Quanto está custando a franquia e qual é a cobertura dada aos franqueados?
Um grande abraço a você, pela magnífica extréia e um abração a todos por poderem usufruir de um blog tão aberto e significativo.
Edson
Sim!!!
Sem querer deixei passar a indagação: existem outras gravações de Magdalena além da que você postou?
Abração.
Edson
Oi, Edson.
Você, como sempre, muito participativo aqui no blog. Obrigado pela acolhida. Quando eu estiver novamente no Recife (acredito seu B de Mello é de Bandeira de Mello), o convidarei a dar um pulo no Café do Rato Preto da rua da Aurora (tudo por minha conta). Um dia espero que ele funcione dentro do Teatro de Santa Isabel.
Respondendo:
– Não há confusão entre minha alcunha e a do Villa. Eu sou Cícero, ou Ciço, se preferir.
– Não há outra gravação da Magdalena. Esta é a primeira e única gravação mundial. Existe uma gravação anterior, em vinil, de uma suíte sinfônica de excertos do musical. Quanto à execuções no Brasil, que eu saiba, Magdalena foi encenada em anos recentes, não me lembro onde.
– No encarte (pena que somente em inglês) está explicada a preferência de Forrest e Wright por uma adaptação em vez de uma obra inédita (coisa que o próprio Villa indagou a eles): a partir do momento em que eles escolheram uma história que se passasse América do Sul, quiseram que a música fosse de um compositor de lá, mas quiseram também se valer da popularidade – e ao mesmo popularizar mais ainda – de melodias famosas do compositor escolhido, tal qual haviam feito em Songs of Norway (1944), que é uma “Magdalena” com temas de Edvard Grieg.
Grande Abraço.
Olá CVL.
Obrigado pela reposta, pelo convite e pelas explicações.
É! De fato o Villa deveria estar em um estado de saúde bem precário (e todos nós sabemos que realmente estava) para aceitar uma encomenda naquelas condições.

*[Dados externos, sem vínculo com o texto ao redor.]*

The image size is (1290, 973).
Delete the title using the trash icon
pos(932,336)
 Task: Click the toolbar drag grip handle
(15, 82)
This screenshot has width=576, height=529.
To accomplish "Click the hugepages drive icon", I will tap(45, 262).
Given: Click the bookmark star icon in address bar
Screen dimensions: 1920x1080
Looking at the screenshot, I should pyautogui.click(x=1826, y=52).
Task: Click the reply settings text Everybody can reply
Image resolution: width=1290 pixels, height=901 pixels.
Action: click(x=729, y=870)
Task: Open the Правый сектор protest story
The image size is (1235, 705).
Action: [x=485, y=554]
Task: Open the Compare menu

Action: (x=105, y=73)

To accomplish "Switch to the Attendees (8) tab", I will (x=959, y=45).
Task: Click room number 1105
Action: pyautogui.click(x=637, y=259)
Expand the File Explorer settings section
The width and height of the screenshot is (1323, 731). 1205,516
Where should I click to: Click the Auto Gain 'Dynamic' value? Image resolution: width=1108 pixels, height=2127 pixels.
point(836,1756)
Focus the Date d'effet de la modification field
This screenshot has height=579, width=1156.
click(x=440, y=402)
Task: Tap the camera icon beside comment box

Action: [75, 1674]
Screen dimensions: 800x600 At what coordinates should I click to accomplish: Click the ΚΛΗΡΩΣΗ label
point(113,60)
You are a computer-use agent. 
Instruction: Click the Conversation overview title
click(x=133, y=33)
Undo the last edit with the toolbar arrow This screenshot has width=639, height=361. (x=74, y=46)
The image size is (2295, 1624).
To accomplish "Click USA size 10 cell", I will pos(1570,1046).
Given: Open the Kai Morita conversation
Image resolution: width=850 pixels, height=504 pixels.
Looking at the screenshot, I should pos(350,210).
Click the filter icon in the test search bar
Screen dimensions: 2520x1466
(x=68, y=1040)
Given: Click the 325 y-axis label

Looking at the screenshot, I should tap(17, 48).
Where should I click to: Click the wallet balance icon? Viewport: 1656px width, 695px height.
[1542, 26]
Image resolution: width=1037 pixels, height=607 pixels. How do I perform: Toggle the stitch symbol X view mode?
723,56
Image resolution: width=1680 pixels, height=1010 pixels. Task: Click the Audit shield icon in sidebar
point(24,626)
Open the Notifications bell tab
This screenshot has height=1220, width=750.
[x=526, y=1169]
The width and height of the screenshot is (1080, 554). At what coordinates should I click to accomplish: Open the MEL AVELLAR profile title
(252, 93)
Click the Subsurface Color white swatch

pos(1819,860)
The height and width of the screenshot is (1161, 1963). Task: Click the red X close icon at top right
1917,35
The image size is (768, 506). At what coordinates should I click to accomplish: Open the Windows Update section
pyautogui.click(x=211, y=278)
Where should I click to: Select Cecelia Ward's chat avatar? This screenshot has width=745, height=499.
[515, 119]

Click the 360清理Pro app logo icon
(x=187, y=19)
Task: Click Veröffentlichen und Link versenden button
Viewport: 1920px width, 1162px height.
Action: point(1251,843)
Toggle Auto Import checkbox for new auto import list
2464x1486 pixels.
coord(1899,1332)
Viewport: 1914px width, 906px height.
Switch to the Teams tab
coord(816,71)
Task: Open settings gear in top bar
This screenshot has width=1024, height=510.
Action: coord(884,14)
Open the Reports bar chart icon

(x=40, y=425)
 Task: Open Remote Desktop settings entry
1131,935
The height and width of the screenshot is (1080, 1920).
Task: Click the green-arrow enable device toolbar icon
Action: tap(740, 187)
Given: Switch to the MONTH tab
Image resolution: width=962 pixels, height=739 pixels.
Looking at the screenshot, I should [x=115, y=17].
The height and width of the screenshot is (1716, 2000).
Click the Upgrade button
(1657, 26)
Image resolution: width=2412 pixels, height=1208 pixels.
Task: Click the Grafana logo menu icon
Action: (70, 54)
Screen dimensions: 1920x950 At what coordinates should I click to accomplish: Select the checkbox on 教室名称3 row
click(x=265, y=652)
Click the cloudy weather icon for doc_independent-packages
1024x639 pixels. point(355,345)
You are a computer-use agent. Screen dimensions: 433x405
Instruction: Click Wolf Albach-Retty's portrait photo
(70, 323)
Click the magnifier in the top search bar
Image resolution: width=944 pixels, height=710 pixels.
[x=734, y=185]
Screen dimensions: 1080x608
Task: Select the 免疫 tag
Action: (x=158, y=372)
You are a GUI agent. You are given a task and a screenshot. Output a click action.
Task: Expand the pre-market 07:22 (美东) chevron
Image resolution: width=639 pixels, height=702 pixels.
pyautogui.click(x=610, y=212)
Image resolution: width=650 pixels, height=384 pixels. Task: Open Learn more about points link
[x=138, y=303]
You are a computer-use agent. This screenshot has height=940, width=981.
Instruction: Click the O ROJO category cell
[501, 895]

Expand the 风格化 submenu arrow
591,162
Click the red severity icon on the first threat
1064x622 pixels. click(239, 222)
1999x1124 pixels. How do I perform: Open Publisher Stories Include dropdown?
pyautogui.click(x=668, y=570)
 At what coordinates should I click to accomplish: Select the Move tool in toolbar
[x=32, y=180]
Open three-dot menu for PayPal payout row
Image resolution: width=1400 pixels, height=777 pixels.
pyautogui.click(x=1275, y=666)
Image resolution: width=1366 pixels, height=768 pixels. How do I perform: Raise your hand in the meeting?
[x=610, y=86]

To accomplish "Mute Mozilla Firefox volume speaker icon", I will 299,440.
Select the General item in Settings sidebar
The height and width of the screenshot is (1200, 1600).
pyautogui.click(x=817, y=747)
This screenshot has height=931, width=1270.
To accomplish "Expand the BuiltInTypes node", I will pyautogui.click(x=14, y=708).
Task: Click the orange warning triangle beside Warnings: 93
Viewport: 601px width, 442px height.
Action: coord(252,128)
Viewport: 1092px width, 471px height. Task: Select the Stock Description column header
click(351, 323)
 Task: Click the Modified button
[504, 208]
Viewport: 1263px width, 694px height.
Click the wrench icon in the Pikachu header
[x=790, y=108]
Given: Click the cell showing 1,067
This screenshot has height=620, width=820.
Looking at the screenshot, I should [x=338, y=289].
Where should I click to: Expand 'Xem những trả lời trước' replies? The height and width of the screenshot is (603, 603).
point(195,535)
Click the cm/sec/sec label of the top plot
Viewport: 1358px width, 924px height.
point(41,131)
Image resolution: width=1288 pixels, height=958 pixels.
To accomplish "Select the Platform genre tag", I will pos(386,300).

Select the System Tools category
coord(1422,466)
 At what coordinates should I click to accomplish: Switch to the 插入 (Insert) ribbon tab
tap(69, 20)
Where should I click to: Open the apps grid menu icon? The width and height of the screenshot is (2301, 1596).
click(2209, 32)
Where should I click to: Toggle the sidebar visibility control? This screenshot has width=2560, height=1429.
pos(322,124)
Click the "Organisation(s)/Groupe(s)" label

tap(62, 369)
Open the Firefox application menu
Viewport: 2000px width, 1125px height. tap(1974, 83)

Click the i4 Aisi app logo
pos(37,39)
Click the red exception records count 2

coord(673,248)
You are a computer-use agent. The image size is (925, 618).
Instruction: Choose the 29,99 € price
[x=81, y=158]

Mas é ótimo, como já foi dito, postar-se o Bom, o Excelente, o Ótimo e o Menos Ótimo porque, assim, niguém vira Divindade como é o caso de… …bem… …não vou provocar…
…deixa pra la…
Um grande abraço a todos.
Abração, CLV
Edson
Ooh la La!!!
Gracias
Malcolm
Ca-ra-cas, para não dizer Bogotá!! Baixei essa peça há mais de mês, achando que era mera curiosidade mas iria ser uma obra menor… Agora fui ouvir e fiquei de queixo caído!! Obra menor coisa nenhuma, sô!!
Inclusive tem uma coisa engraçada: me incomoda MUITÍSSIMO ouvir português brasileiro com impostação lírica. Como a Magdalena é cantada em inglês não tive esse problema e pude apreciar muito mais a escrita de solo vocal do nosso camaradinha… rsrs
Aí até saí fazendo uma busca no Google e encontrei notícia sobre uma montagem da Magdalena prevista para 2010 em Paris.
Isso foi no The Villa-Lobos Magazine, http://villa-lobos.blogspot.com , mantido por Dean Fry no Canadá… Talvez todo mundo aqui já conheça e eu esteja chovendo no molhado, mas para mim foi uma surpresa; acho que o melhor site de atualidades sobre o Villa que já vi. Só que em inglês, né?… Que coisa!!
Por favor, estou precisando muito da partitura do String Quartet no. 3 do Villa-Lobos. Ja procurei em tudo que e site e nao consigo encontrar.
Bom, meu nome e Fabio Pires, sou brasileiro e moro nos EUA. Estou estudando piano performance e classical composition em Cleveland Institute of Music, Ohio.